According to the Los Angeles Department of Sanitation and Environment, the project will also benefit the area by reducing flooding and increasing groundwater recharge in the San Fernando Groundwater Basin.

“Projects like Glenoaks-Filmore turn a problem like localized flooding into an opportunity for stormwater capture,” said Susana Reyes, vice president of the Board of Water and Power Commissioners.

“This is ingenuity at its best, which we will need to rely upon in order to meet the water challenges ahead of us in the city of Los Angeles,” she added.

The Glenoaks-Filmore Stormwater Capture Project was funded by the Los Angeles Department of Water and Power and the California Coastal Conservancy. It was completed in May 2021 after four months of design and construction.
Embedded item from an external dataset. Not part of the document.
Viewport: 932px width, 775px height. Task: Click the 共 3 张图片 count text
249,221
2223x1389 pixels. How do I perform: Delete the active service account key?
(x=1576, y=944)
“LADWP is committed to stepping up our local water supplies and stormwater capture plays an important role in our mission toward an even more sustainable water future for LA,” said Rich Harasick, LADWP senior assistant general manager of the water system. “Being able to partner with LASAN on projects like Glenoaks-Filmore means keeping water right here in LA, that would otherwise have gone to waste.”

Last Thursday, officials opened the Argo Drain Sub-Basin Facility Project near LAX. That project will capture stormwater runoff, treat and deliver it to an 8.1 million-gallon underground infiltration system.